[Python] NPRG030 - MFF - WS 19/20
The program is a command-line utility for scanning directory and detecting duplicate files. The output is printed directly into the command-line or a file.
The user can choose which of the following file properties are going to be compared.
-
size
-
name
-
date
-
content
The program is run in a command-line with the following command:
python dupefiles.py path arguments
path
- path to the scanned directory
ARGUMENT | DESCRIPTION |
---|---|
-s (--size) | Compare files by size |
-n (--name) | Compare files by name |
-d (--date) | Compare files by date* |
-c (--content) | Compare files by content |
-f (--file) | Output into file |
*Windows - a creation date, Linux - a date of the most recent edit
The order of arguments doesn't matter.
You can display help message by typing python dupefiles.py --help
.
Argument -f
This argument can be left alone or followed by a path where the output file should be saved.

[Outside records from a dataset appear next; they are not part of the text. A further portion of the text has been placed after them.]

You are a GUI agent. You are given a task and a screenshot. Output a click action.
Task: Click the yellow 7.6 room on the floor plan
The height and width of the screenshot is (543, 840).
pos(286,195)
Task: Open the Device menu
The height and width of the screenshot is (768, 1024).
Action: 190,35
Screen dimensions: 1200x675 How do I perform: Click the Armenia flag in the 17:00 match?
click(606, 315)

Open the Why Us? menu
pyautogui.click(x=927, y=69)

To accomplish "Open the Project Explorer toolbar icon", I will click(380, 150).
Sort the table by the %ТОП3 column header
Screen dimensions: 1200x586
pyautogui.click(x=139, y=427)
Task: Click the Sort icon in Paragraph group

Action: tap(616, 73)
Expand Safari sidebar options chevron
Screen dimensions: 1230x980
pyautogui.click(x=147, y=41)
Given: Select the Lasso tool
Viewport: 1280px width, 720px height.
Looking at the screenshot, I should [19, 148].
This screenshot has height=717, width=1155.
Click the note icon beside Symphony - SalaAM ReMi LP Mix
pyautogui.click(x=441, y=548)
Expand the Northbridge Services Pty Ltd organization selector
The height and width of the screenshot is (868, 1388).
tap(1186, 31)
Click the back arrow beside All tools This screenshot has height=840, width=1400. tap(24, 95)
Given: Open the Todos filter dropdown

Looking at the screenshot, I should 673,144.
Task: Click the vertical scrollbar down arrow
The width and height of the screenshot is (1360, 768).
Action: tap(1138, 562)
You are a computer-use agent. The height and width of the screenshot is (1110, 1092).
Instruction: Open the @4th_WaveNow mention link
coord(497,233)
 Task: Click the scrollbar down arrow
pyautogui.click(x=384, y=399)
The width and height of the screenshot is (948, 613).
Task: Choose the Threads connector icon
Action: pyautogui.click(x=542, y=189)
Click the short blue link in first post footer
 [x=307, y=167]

If it's not followed by a path the output will be saved into a directory from which the command is executed.
Default file name: duplicate_files_DATE.txt
python dupefiles.py TestFiles/ -n -c
Looks for all files with an identical name and content
python dupefiles.py TestFiles/ --date --size
Looks for all files with an identical date and size
python dupefiles.py TestFiles/ -c -d -f
Looks for all files with an identical date and content, the output will be saved into a directory from which the command is executed as duplicate_files_DATE.txt
python dupefiles.py TestFiles/ -n -f Documents/
Looks for all files with an identical name, the output will be saved into a directory called Documents as duplicate_files_DATE.txt
python dupefiles.py TestFiles/ -n -f Documents/result.txt
Looks for all files with an identical name, the output will be saved into a directory called Documents as result.txt
Missing libraries
All used libraries are distributed with the Python. If they are missing anyway, you can install them with the following command.
pip install --user hashlib argparse